-- start TASK INPUT --

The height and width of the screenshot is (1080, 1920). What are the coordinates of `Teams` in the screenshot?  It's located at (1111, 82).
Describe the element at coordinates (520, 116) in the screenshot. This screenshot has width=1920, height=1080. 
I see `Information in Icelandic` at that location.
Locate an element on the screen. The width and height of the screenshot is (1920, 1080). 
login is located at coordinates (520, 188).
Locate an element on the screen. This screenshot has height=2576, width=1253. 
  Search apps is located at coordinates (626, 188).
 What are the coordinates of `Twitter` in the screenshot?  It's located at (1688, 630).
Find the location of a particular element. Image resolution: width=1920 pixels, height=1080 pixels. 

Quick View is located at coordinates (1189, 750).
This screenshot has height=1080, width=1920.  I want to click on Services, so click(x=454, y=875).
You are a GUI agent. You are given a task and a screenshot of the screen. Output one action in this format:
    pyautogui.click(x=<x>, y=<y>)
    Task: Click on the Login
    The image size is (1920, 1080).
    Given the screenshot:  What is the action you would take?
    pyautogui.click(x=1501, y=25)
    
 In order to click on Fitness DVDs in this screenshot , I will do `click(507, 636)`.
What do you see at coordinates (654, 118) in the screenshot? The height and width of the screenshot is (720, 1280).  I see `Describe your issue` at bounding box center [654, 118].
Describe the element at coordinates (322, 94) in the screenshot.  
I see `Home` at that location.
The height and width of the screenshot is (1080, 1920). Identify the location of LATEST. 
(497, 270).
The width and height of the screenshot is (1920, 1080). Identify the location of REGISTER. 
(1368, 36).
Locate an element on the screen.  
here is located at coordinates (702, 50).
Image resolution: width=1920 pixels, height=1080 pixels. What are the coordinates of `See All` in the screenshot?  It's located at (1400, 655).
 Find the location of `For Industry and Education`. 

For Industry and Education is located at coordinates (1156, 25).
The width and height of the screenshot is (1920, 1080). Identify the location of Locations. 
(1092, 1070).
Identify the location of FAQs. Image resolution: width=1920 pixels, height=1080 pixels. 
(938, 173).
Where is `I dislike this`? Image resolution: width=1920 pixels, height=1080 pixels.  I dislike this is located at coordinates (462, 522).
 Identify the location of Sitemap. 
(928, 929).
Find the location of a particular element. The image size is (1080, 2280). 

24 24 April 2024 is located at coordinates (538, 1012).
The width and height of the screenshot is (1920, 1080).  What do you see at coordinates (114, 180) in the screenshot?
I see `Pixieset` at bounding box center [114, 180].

-- end TASK INPUT --

**TASK REQUIREMENTS**
Rewrite the entire listing above, replacing every instance of "Identify" with "Determine" and leaving everything else unchanged.

**SOLUTION TO THIS TASK**
The height and width of the screenshot is (1080, 1920). What are the coordinates of `Teams` in the screenshot?  It's located at (1111, 82).
Describe the element at coordinates (520, 116) in the screenshot. This screenshot has width=1920, height=1080. 
I see `Information in Icelandic` at that location.
Locate an element on the screen. The width and height of the screenshot is (1920, 1080). 
login is located at coordinates (520, 188).
Locate an element on the screen. This screenshot has height=2576, width=1253. 
  Search apps is located at coordinates (626, 188).
 What are the coordinates of `Twitter` in the screenshot?  It's located at (1688, 630).
Find the location of a particular element. Image resolution: width=1920 pixels, height=1080 pixels. 

Quick View is located at coordinates (1189, 750).
This screenshot has height=1080, width=1920.  I want to click on Services, so click(x=454, y=875).
You are a GUI agent. You are given a task and a screenshot of the screen. Output one action in this format:
    pyautogui.click(x=<x>, y=<y>)
    Task: Click on the Login
    The image size is (1920, 1080).
    Given the screenshot:  What is the action you would take?
    pyautogui.click(x=1501, y=25)
    
 In order to click on Fitness DVDs in this screenshot , I will do `click(507, 636)`.
What do you see at coordinates (654, 118) in the screenshot? The height and width of the screenshot is (720, 1280).  I see `Describe your issue` at bounding box center [654, 118].
Describe the element at coordinates (322, 94) in the screenshot.  
I see `Home` at that location.
The height and width of the screenshot is (1080, 1920). Determine the location of LATEST. 
(497, 270).
The width and height of the screenshot is (1920, 1080). Determine the location of REGISTER. 
(1368, 36).
Locate an element on the screen.  
here is located at coordinates (702, 50).
Image resolution: width=1920 pixels, height=1080 pixels. What are the coordinates of `See All` in the screenshot?  It's located at (1400, 655).
 Find the location of `For Industry and Education`. 

For Industry and Education is located at coordinates (1156, 25).
The width and height of the screenshot is (1920, 1080). Determine the location of Locations. 
(1092, 1070).
Determine the location of FAQs. Image resolution: width=1920 pixels, height=1080 pixels. 
(938, 173).
Where is `I dislike this`? Image resolution: width=1920 pixels, height=1080 pixels.  I dislike this is located at coordinates (462, 522).
 Determine the location of Sitemap. 
(928, 929).
Find the location of a particular element. The image size is (1080, 2280). 

24 24 April 2024 is located at coordinates (538, 1012).
The width and height of the screenshot is (1920, 1080).  What do you see at coordinates (114, 180) in the screenshot?
I see `Pixieset` at bounding box center [114, 180].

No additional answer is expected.